Scotland Yard will broaden its "loans for peerages" investigation to cover the Conservative party as well as Labour, the Guardian has learned.
The Metropolitan police team, led by the deputy assistant commissioner John Yates, has already requested documents and e-mails from Downing Street, the Cabinet Office and the House of Lords Appointments Commission.
But the range of the inquiry means that the Conservative party's loan arrangements will also have to be investigated. Tory sources admitted on Tuesday that the total amount raised by the party last year in loans was £24 million (US$42 million), and it is understood the party's high command has privately asked the contributors to go public.
Scotland Yard has refused to say which figs the detectives intend to interview as the inquiry unfolds, but it will not rule out speaking to Prime Minister Tony Blair. Westminster sources believe they will almost certainly speak to Lord Levy, the prime minister's chief fundraiser, and key players, such as the Labour Party Chairman Ian McCartney.
The members of parliament (MPs) who made the initial complaint about Labour and loans met Yates and his team of six at Scotland Yard yesterday to discuss the inquiry and to hand over a dossier fleshing out concerns.
After the meeting the Scottish Nationalist MP Angus MacNeil said: "The police are interested in crime. They are not interested in which party committed it ... After meeting people at Scotland Yard I would say anyone who has been involved in the selling of peerages should be shaking in their shoes."
MacNeil said he had been told the Tories would also be investigated.
A letter from Scotland Yard to the Public Administration Committee, which is also investigating Labour's loans, revealed that the Metropolitan Police had not ruled out pursuing charges of corruption.
"Whilst it may be too early for us to widen our investigation into the arena of corruption, I certainly have not ruled this out," wrote Yates. "I have indicated to you that many of the individuals that you wished to hear evidence from may be the very people that could be central to our criminal inquiry, either as witnesses or suspects."
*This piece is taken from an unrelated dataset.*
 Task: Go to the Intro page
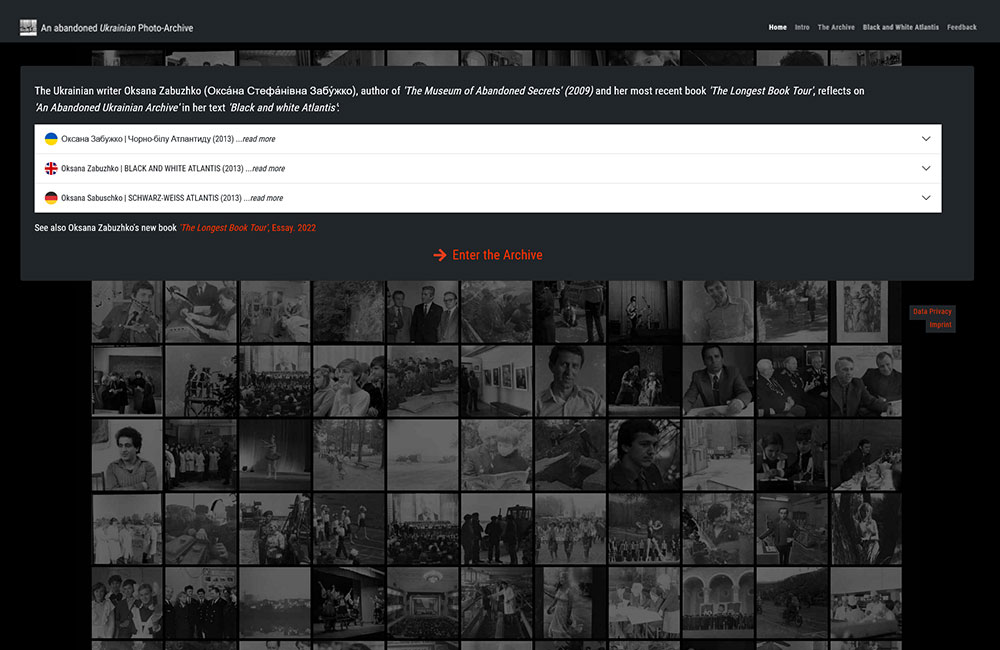click(x=802, y=28)
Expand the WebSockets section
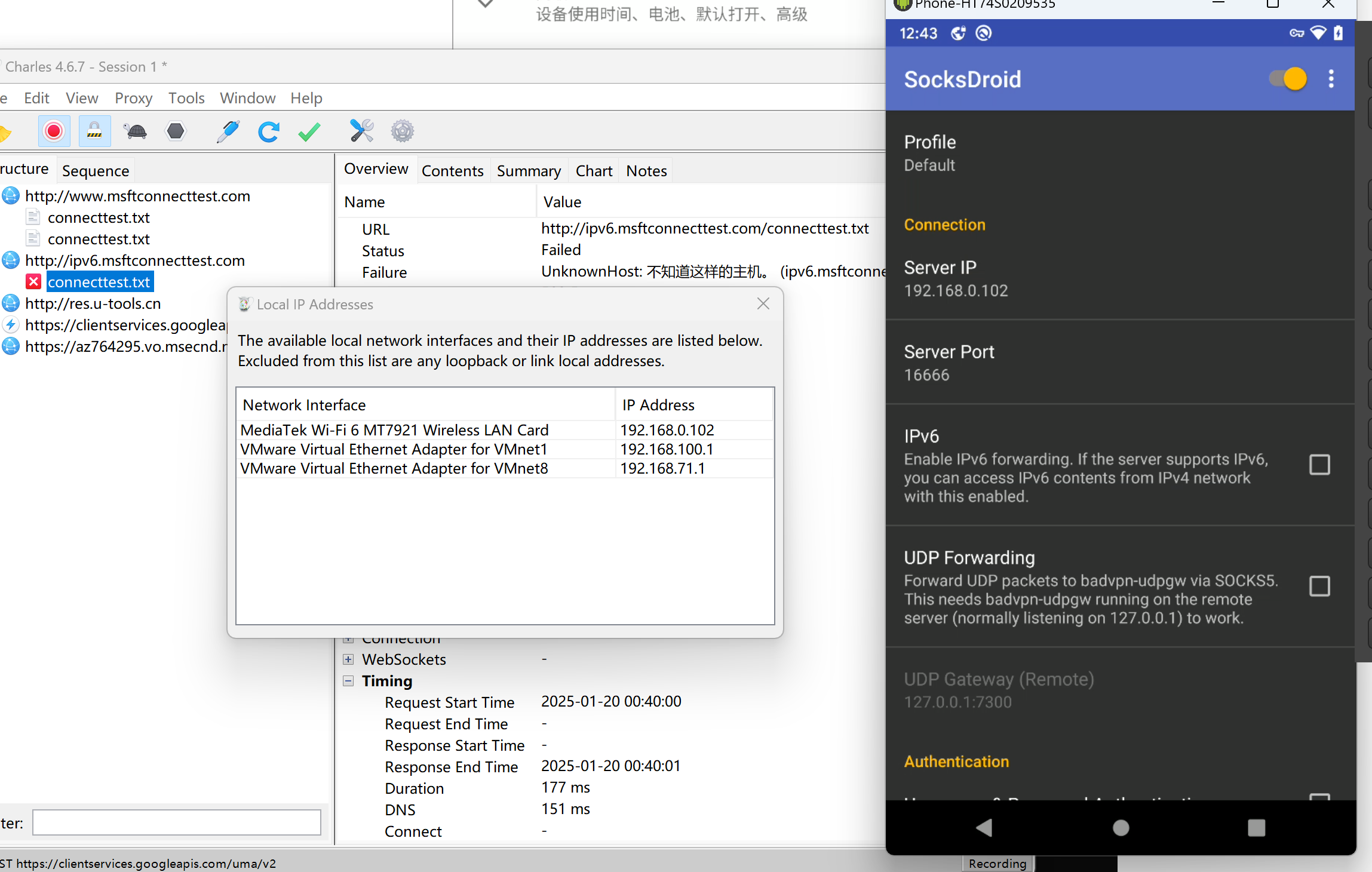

Yates has urged the committee to stall its inquiry.
"My concerns were that your scrutiny could be viewed as an abuse of process in terms of fairness in any future potential criminal trial," the letter explains.
"I have consulted closely with senior lawyers from the Crown Prosecution Service about this matter," he wrote. They share my concerns and are happy for them to be articulated in this letter."
The Labour chairman of the committee, Tony Wright, insisted yesterday that his inquiry would continue regardless.
"There is no question that we shall proceed with the inquiry," he said. "In fact we shall widen it and call more people and we are prepared to summon people if they decline to attend in future."